Линнет была уязвлена тем, что он отмел все ее разумные доводы, но еще больше ее разозлило другое — его высокомерие, эта раздражающая щедрость, как у средневекового принца.

— В жизни и в отношениях между людьми есть нечто большее, чем деньги, Макс! — вспыхнула она, в гневе не заметив, что впервые назвала его по имени. — Вы не можете назначить цену Кэсси или моей заботе о ней, или вашей любви к ней, поймите это! Эти вещи нельзя купить за деньги!

Он мрачно взглянул на нее.

— Меня определенно преследует чувство, что вы считаете себя обязанной в чем-то убедить меня, — ровным голосом сказал он. — Если все дело в этом, скажите мне об этом прямо, а не делайте намеков, от которых проку никакого.

В его спокойном тоне угадывались предупреждающие нотки, что заставило ее содрогнуться. Но если она опять отступит, то перестанет уважать себя, так что Линнет положилась на милость судьбы.

— Кэсси нуждается больше в вас, чем в тех деньгах, которые вы тратите на ее содержание, — заявила она. — Дело в том, что отцовство должно стоять прежде… прежде удовольствий.

— Удовольствий? — задумчиво переспросил он, быстро подхватив последнее слово, которое она произнесла, заколебавшись. — Вы считаете, что я вернулся с увеселительной прогулки, да?

Смысл этих слов заполнил комнату, и Линнет знала без сомнений, что они оба понимали их одинаково. Удовольствие — секс. Постели женщин, где он развлекался, а потом возвращался в истощенном после распутства состоянии. Если бы была хоть малейшая возможность убежать из комнаты, Линнет с радостью воспользовалась бы ею, но его глаза приковали ее к месту. И пока она стояла, остолбенев, он медленно поднялся со стула и теперь возвышался над ней, опираясь на письменный стол.

— Разве у вас их не было? — вызывающе спросила она.

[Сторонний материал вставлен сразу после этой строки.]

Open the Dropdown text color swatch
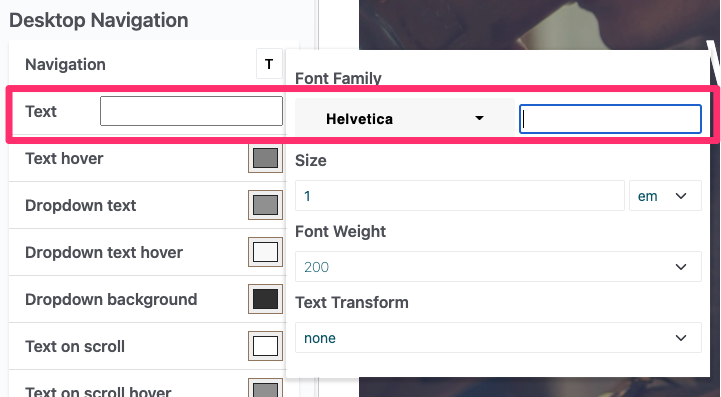Viewport: 721px width, 397px height. tap(265, 205)
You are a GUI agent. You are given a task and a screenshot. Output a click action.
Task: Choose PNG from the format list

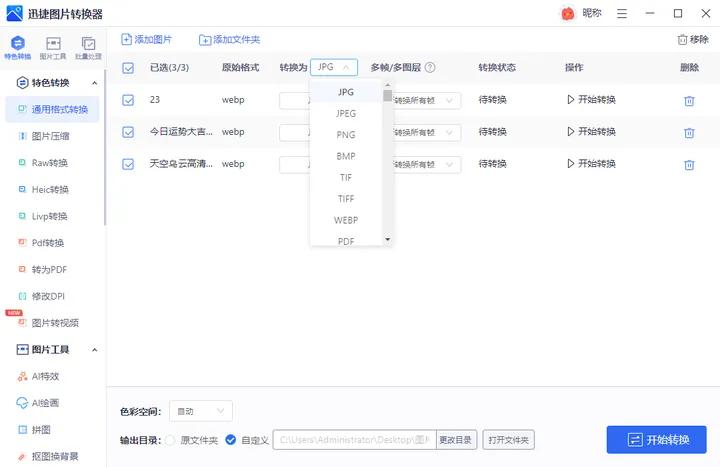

— А если и были? — ответил он ей вопросом, его голос был угрожающе мягок. — Я мужчина в расцвете сил, не так ли? Как вы думаете, я имею право на… удовольствия? — Он снова намеренно подчеркнул это слово, и внезапно Линнет поняла, что он испытывает наслаждение, подвергая ее этому унижению. Макс ди Анджели развлекался за ее счет.

— Это не то, что я имела в виду… — начала она, беспомощно барахтаясь в трясине, куда она попала по собственной вине.

— Разве? — Он обошел письменный стол, приблизился к ней, присел на край стола, и его глаза оказались на одном уровне с ее. — Возможно, вы считаете, что я должен держать женщин под своей крышей, чтобы не тратить силы и время, а? Хозяйка дома, я думаю, слишком устаревшее слово. Хотя, конечно, в этом есть свои преимущества.

— Это глупо! — воскликнула она. — Я хотела, чтобы мы все разумно обсудили, а вы шутите!